What needs to be done
Transcribe exactly the lines from the one holding "Viewport: 858px width, 418px height." through the closing line of the entries below. Pictures stay out of the copy.

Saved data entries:
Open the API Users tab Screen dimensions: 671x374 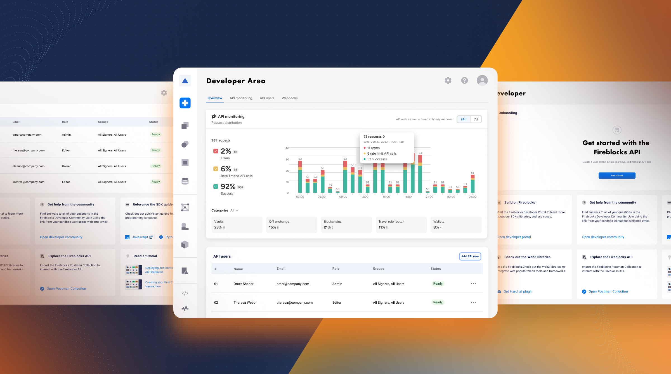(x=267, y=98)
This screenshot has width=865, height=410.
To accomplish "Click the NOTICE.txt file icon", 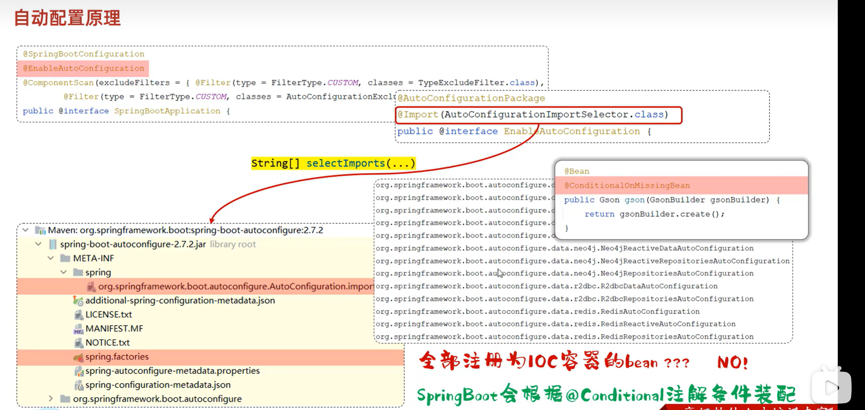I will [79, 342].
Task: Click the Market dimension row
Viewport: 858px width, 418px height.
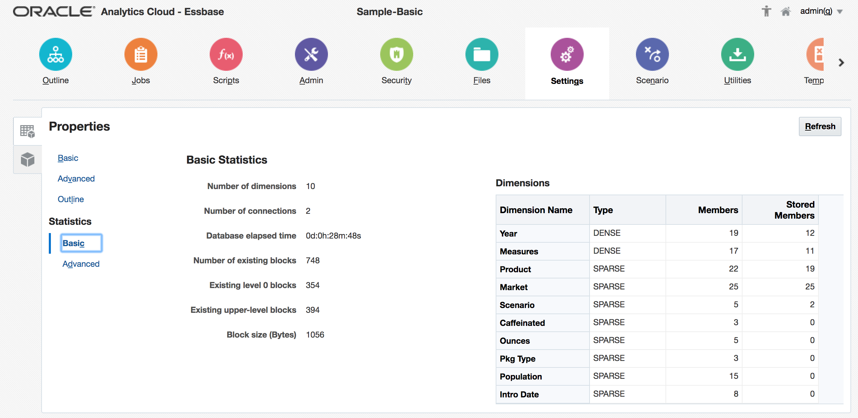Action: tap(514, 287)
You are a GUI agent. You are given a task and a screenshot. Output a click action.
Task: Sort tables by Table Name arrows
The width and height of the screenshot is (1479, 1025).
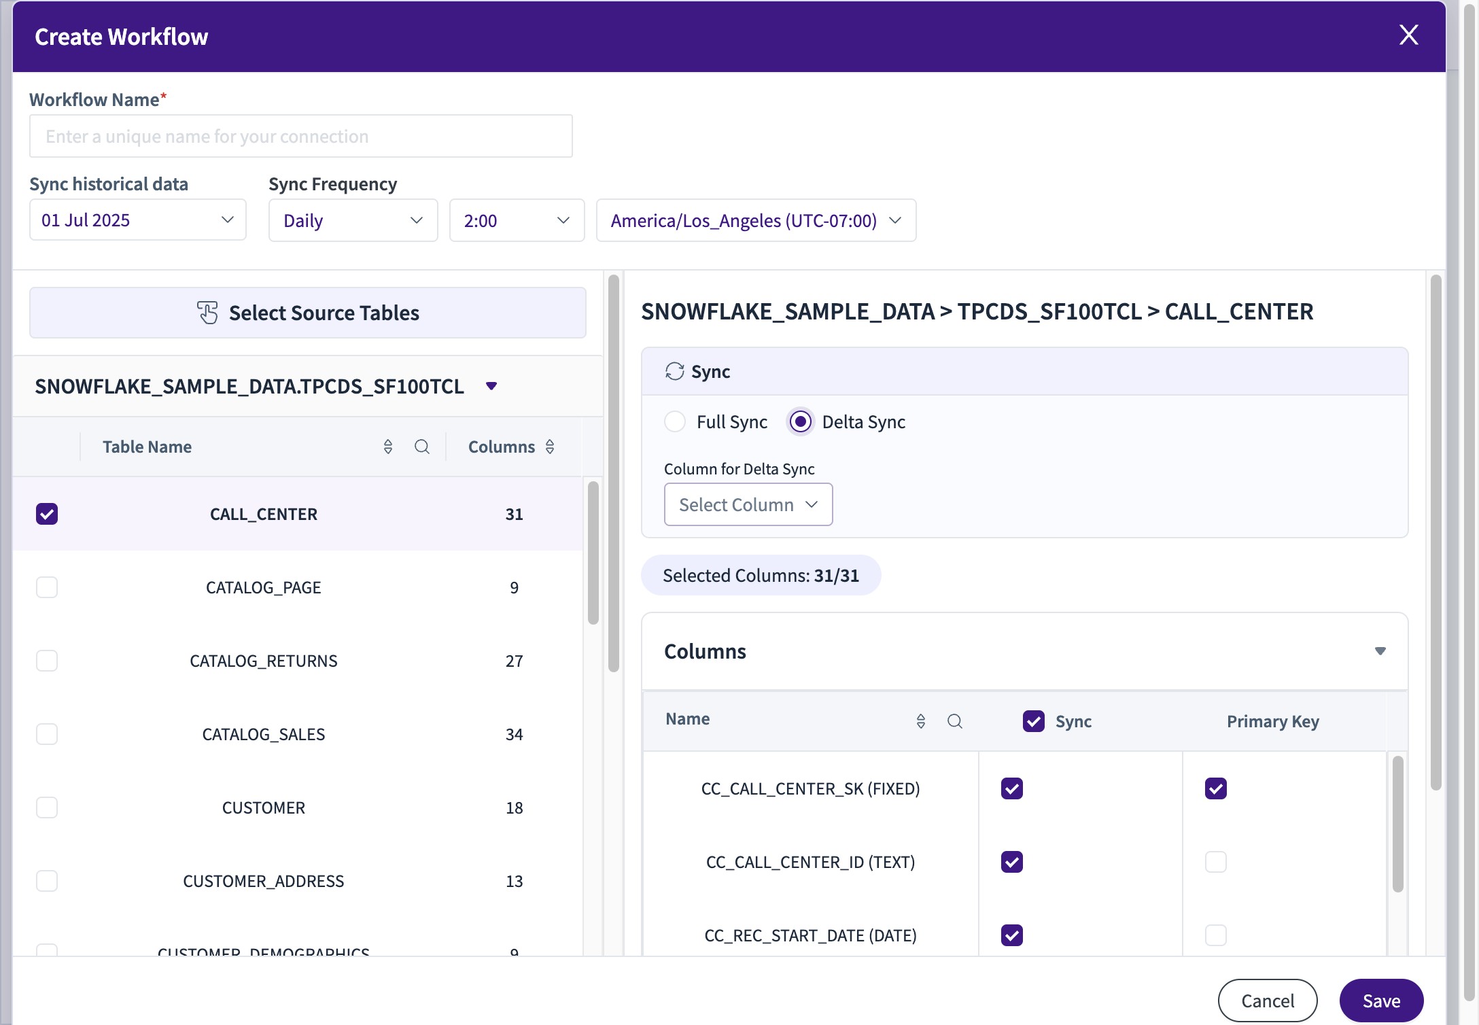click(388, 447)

Solution for this problem
Viewport: 858px width, 418px height.
Action: tap(514, 287)
You are a GUI agent. You are given a task and a screenshot. Output a click action.
Task: Sort tables by Table Name arrows
The width and height of the screenshot is (1479, 1025).
click(388, 447)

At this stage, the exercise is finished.